Ich glaube ich kann mein Hirn so langsam wieder reproduzieren.

Mit dem Folgeregler positioniere ich die Ventilstellung, das währe für mich logisch.

Evt. stimmt mein Anlagenschema nicht, demnach wird für den Folgeregler die Vorlauftemperatur zum Wärmetauscher gemessen, und für den Hauptregler die Temperatur des Wärmetauschers.

Oder kann ich auch die Vorlauftemperatur mit einem Folgeregler regeln?

pt


----------



## Onkel Dagobert (4 Mai 2005)

Hallo tippser,

du hast eine Temperaturregelung, Kühlen oder Heizen, primärseitig einen Mischer als Stellglied zum Regeln der Vorlauftemperatur und sekundärseitig eine Wasseraustrittstemperatur, die letztenendes geregelt werden soll? Dann ist der sekundärseitige Regler dein Führungsregler. Er berechnet lediglich den Sollwert für den primärseitigen Folgeregler (Vorlauftemperatur). Das Reglerausgangssignal des Führungsreglers würde ich erst einmal auf einen sinnvollen Temperaturbereich normieren, 20°C bis 80°C z.Bsp. Dieser normierte Wert muss in derselben Einheit vorliegen wie dein primärseitiger Istwert (logisch). Der Führungsregler sollte ein PI-Regler sein, s.d. bei einer Regelabweichung von "0" der Sollwert für den Folgeregler eine stabilen Wert annimmt, der irgendwo zwischen deinen angegebenen Grenzen (20°C bis 80°C) liegt.


Gruss, Onkel


----------



## Heinz (27 Juli 2005)

@plc_tippser

Es kann schon Sinn machen.

Die Aufgabe wird lauten die Temperatur im Wärmetaucher konstant zu halten. 
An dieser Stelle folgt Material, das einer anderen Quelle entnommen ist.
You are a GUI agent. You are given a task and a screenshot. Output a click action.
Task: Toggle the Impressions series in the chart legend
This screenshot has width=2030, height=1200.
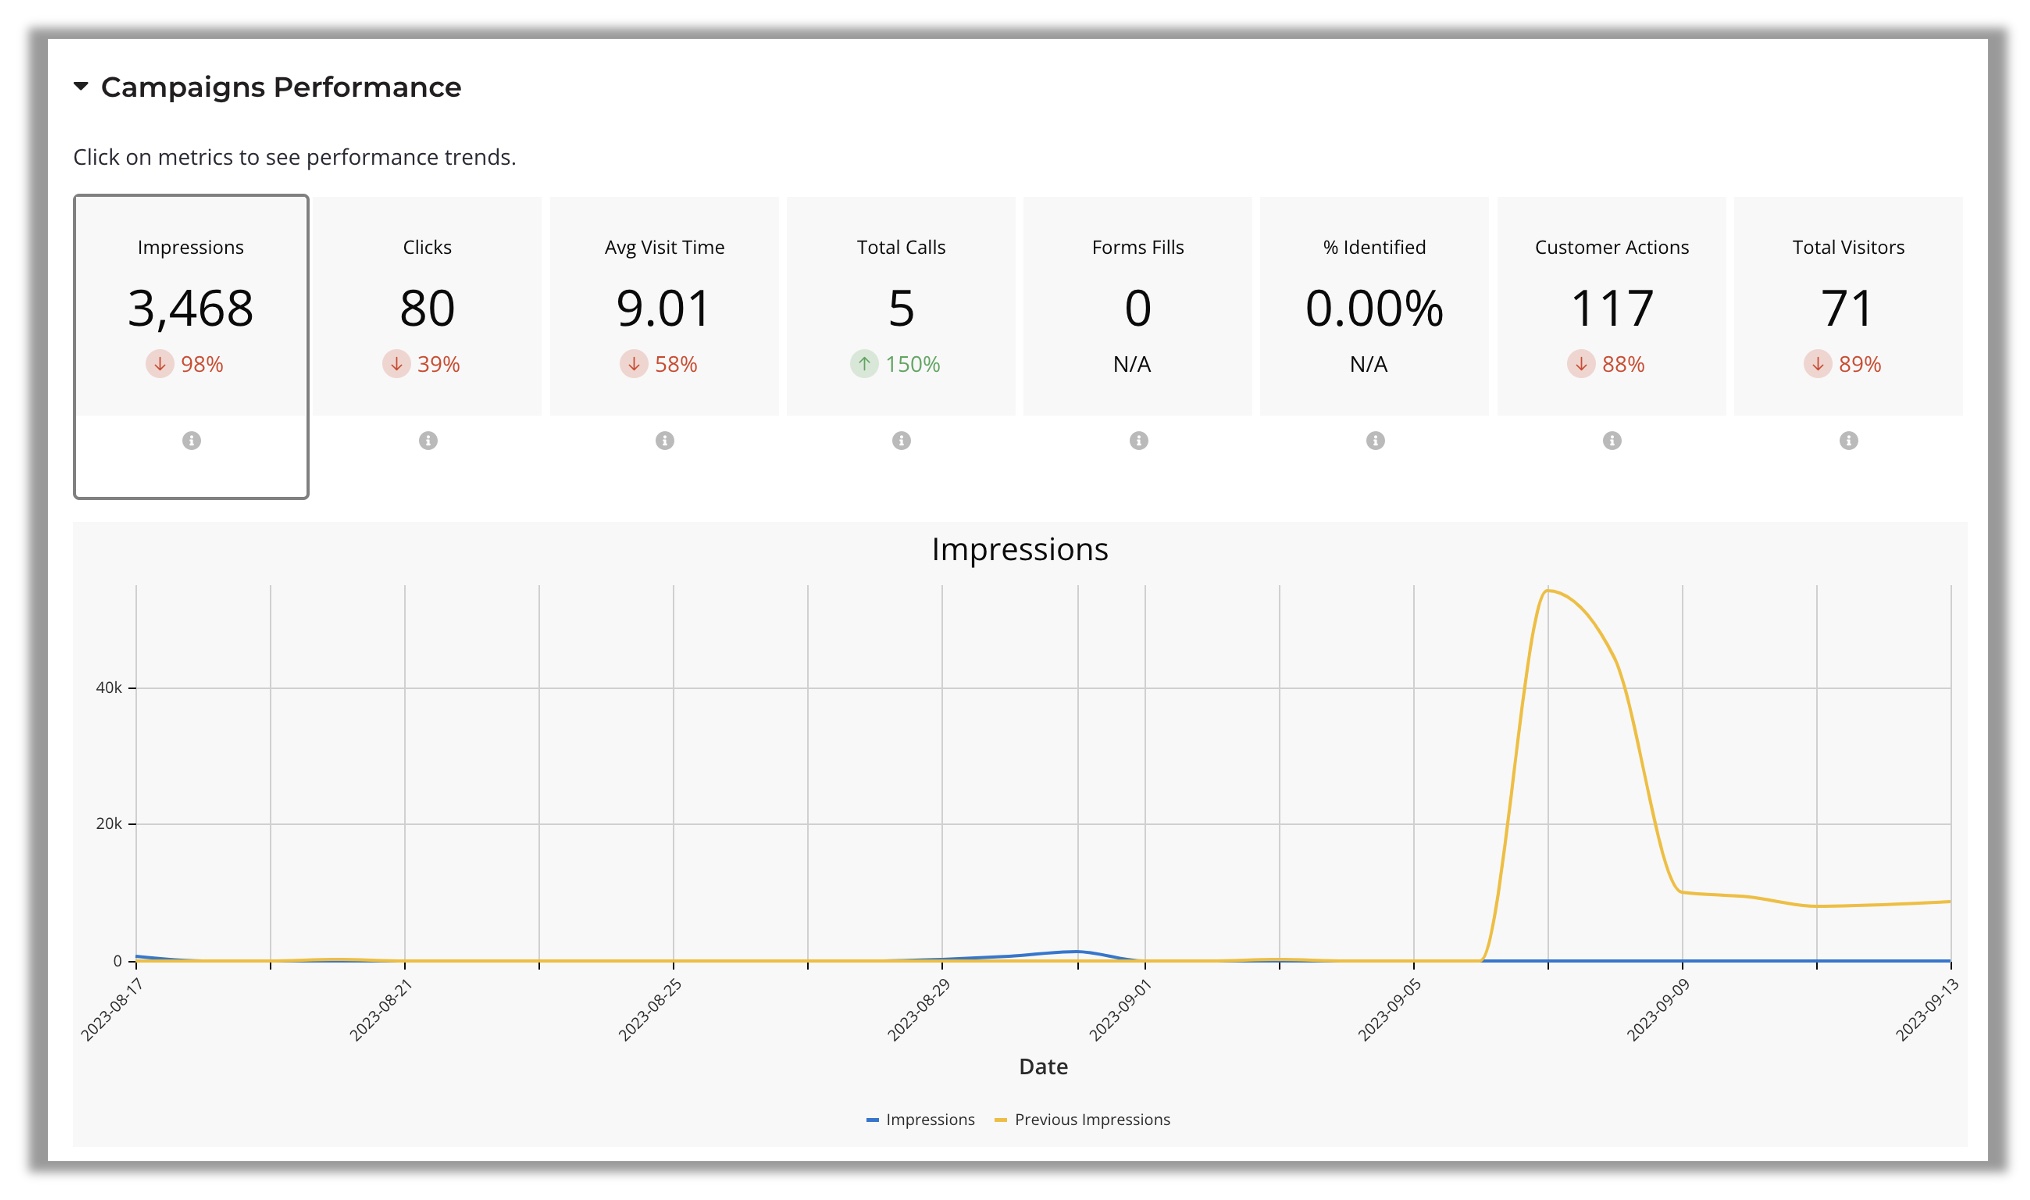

Nun sagt man das ganze ist dynamisch zu langsam und baut es wie folgt auf:

Der Ausgang der Temperaturreglers Wärmetauscher gibt den Sollwert für den Vorlauftemperaturregler.

Daher ergibt sich 
Temperaturregler Wärmetauscher Führungsregler
Temperaturregler Vorlauftemperatur Folgeregler

Ist meiner Meinung nach OK, weil die Wärmetauschertemperatur konstant gehalten werden soll und nicht die Vorlauftemperatur.
Daher macht der Vorlaufregler den Reglerkreis "schneller".

Wichtig was Onkel geschrieben hat mit der Normierung.


----------